Dimissioni ravvicinate e reparti in sofferenza
Ospedale Maggiore di Novara
Dall’inizio di dicembre, sette infermieri hanno rassegnato le dimissioni dall’ospedale Maggiore. Un numero che, se letto nel breve arco temporale in cui si è concentrato, assume un peso rilevante per un’organizzazione già segnata dalla carenza di personale.
Secondo quanto denunciato dalle rappresentanze sindacali, le uscite riguardano soprattutto infermieri giovani, spesso con diversi anni di esperienza alle spalle. Professionisti che dovrebbero rappresentare l’asse portante del ricambio generazionale, ma che scelgono invece di cercare condizioni migliori altrove.
La situazione appare particolarmente critica nell’area dell’emergenza. Al pronto soccorso mancano stabilmente sette infermieri dall’estate, una carenza che si traduce in turni più pesanti, maggiore esposizione al rischio e un incremento del carico assistenziale sui professionisti rimasti in servizio.
In questo contesto, le unità operative ospedaliere vengono descritte come ambienti sempre più logoranti, dove la pressione assistenziale si somma alla difficoltà di garantire un equilibrio tra vita professionale e personale.
Progressioni ferme e straordinari accumulati
Tra i fattori che alimentano il malessere emerge anche la mancata valorizzazione economica. All’interno dell’azienda risultano 321 infermieri e ostetriche in fascia D0, ovvero professionisti che, pur lavorando da anni, non hanno mai beneficiato di una progressione economica.
A questo si aggiunge il tema degli straordinari accumulati, spesso migliaia di ore non retribuite né recuperate. Una condizione che, nel tempo, contribuisce a rendere insostenibile la permanenza in servizio e alimenta la decisione di dimettersi.
Le destinazioni scelte da chi lascia l’ospedale Maggiore non sono casuali. Da un lato il settore privato, percepito come più attrattivo sul piano retributivo; dall’altro altre aziende pubbliche, come la stessa Asl di Novara, che offrono maggiori possibilità di lavoro territoriale, nelle cure primarie e nell’assistenza di prossimità.
Il confronto con il lavoro ospedaliero è netto: meno turni massacranti, maggiore autonomia e prospettive professionali più chiare.
La vicenda dell’ospedale Maggiore non è un caso isolato.
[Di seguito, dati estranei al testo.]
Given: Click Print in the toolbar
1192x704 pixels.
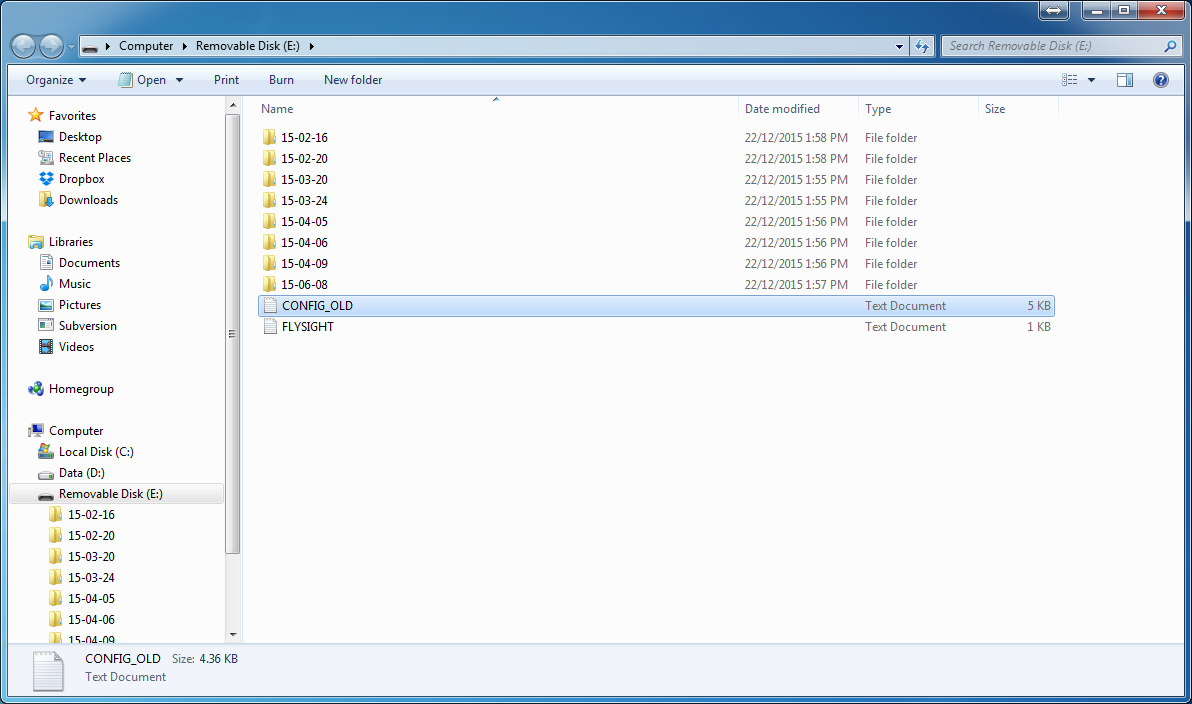Looking at the screenshot, I should coord(226,80).
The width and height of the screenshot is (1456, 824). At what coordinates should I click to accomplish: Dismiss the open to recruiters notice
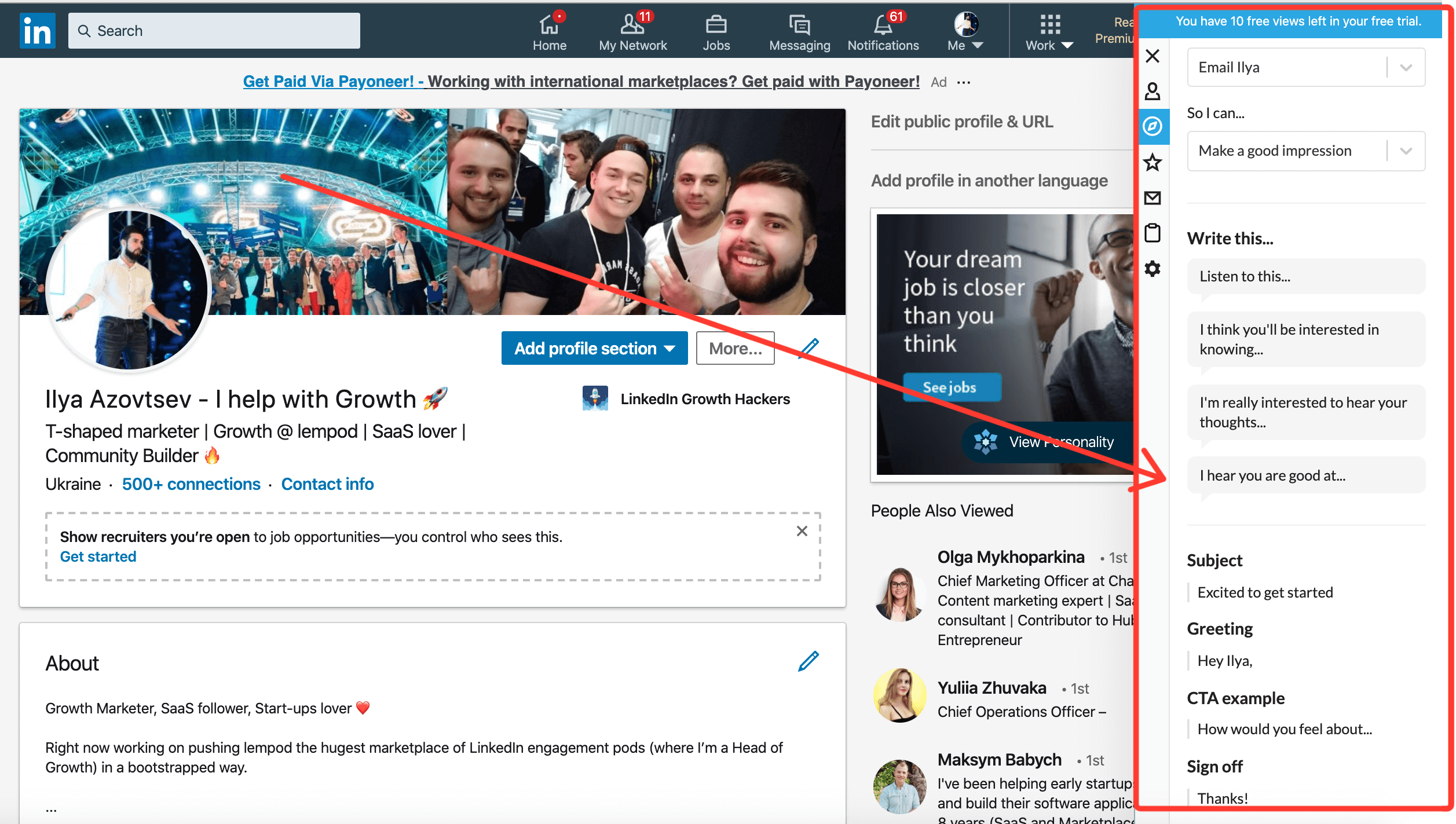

Retribuzioni basse rispetto ad altri settori, aumento delle aggressioni, carriere specialistiche di fatto inesistenti e scarsa valorizzazione delle competenze sono elementi ricorrenti in molte realtà ospedaliere italiane.
Quando questi fattori si sommano, il risultato è una progressiva perdita di attrattività del lavoro infermieristico in ospedale. E le dimissioni, più che un gesto individuale, diventano la risposta a un sistema che fatica a trattenere i propri professionisti.